As bioreactors are increasingly and successfully used in the Midwest, interest in their application is growing in the Mid-Atlantic, also an agriculturally significant region. Though a relatively smaller extent of farmland is artificially drained in the Mid-Atlantic (see fig. 1), agricultural drainage is a significant source of nutrients to the Chesapeake Bay and is important to manage.

Additionally, increased climate variability associated with climate change (see BSE-109P) is likely to result in soils being more frequently waterlogged, which can drive an increase in artificial drainage to maintain resilient agricultural systems in this region. Work is underway to adapt the traditional tile drain bioreactor design described by NRCS Standard 605 (USDA-NRCS 2020) to agricultural drainage systems typical of the Mid-Atlantic. Design and performance data for nine denitrifying bioreactors tested in the Coastal Plain region of Maryland and Virginia are presented in table 1.

Figure 1. Percentage of cropland that is artificially drained by ditches or subsurface (tile) drains in four Mid-Atlantic States (Delaware, Maryland, Pennsylvania, Virginia) and the Midwest states (Illinois, Indiana, Iowa) according to the 2012 Census of Agriculture (USDA-NASS 2014).

Table 1 documents the amount of nitrate removed by the bioreactors as both a concentration reduction and a load reduction. The concentration reduction is simply the difference between the nitrate concentration entering and exiting the bioreactor expressed as a percentage. It is not dependent on the total amount of water flowing through the bioreactor. In contrast, the load reduction refers to the amount of nitrate removed as a percentage of the total amount of nitrate present in the agricultural drainage. Load reduction differs from concentration reduction when some fraction of the drainage water bypasses the bioreactor.

Bypass flow occurs by design in some bioreactors following rainstorms that result in more drainage flow than the bioreactor can effectively treat. By diverting some of the flow, the portion of the drainage that is treated moves slowly enough through the bioreactor that the nitrate can be removed. Attempting to treat higher flows than a bioreactor of a given size is designed for would result in unsatisfactorily low nitrate reductions, which is discussed below. Consequently, the difference between concentration and load reduction is important because reducing the nitrate load that leaves the field and enters downstream water bodies ultimately results in an environmental benefit. Considering the concentration reduction without considering bypass flow would overestimate the overall impact of the bioreactor. As shown in table 1, the load reductions observed in the Mid-Atlantic bioreactors range from 10% to 55%, but concentration reductions were up to 98%.

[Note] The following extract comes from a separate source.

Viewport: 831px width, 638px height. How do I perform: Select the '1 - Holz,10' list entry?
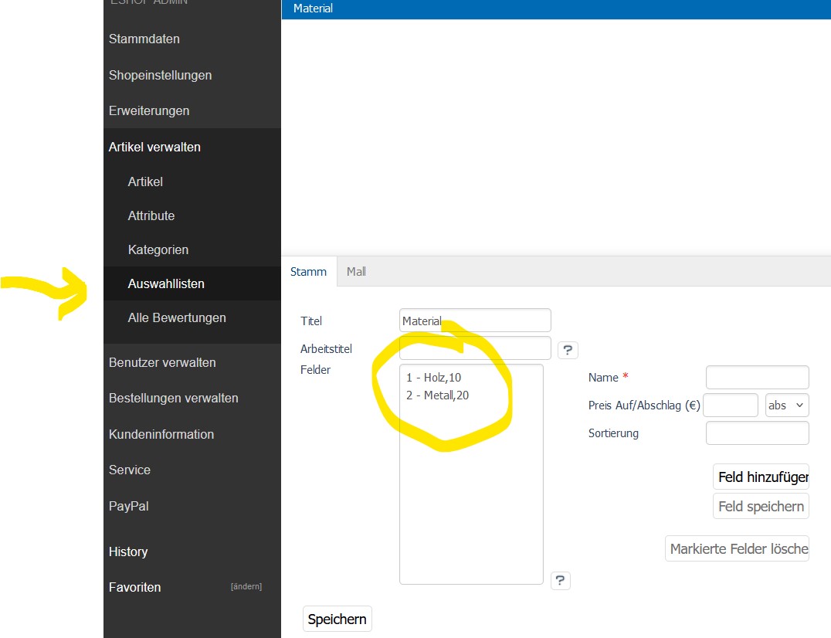433,378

Another consideration is the tradeoff between the volume of water a bioreactor can treat and the efficiency with which it can remove nitrate. Higher concentration reduction can be maintained under lower flows when the water can spend more time in the bioreactor and undergo more treatment. Under higher flows more water can be treated but the concentration reduction is usually smaller. Treating more water often results in greater load reductions despite lower concentration reductions. Balancing treatment volume and treatment efficiency is an important operational consideration to accurately determine the environmental benefit.

While bioreactor performance is site-specific and variable, several factors that affect bioreactor design and performance could account for the slightly lower load reductions in these Mid-Atlantic bioreactors than their Midwestern counterparts. These factors and their implications for adapting bioreactor design to Mid- Atlantic agricultural systems are presented as follows.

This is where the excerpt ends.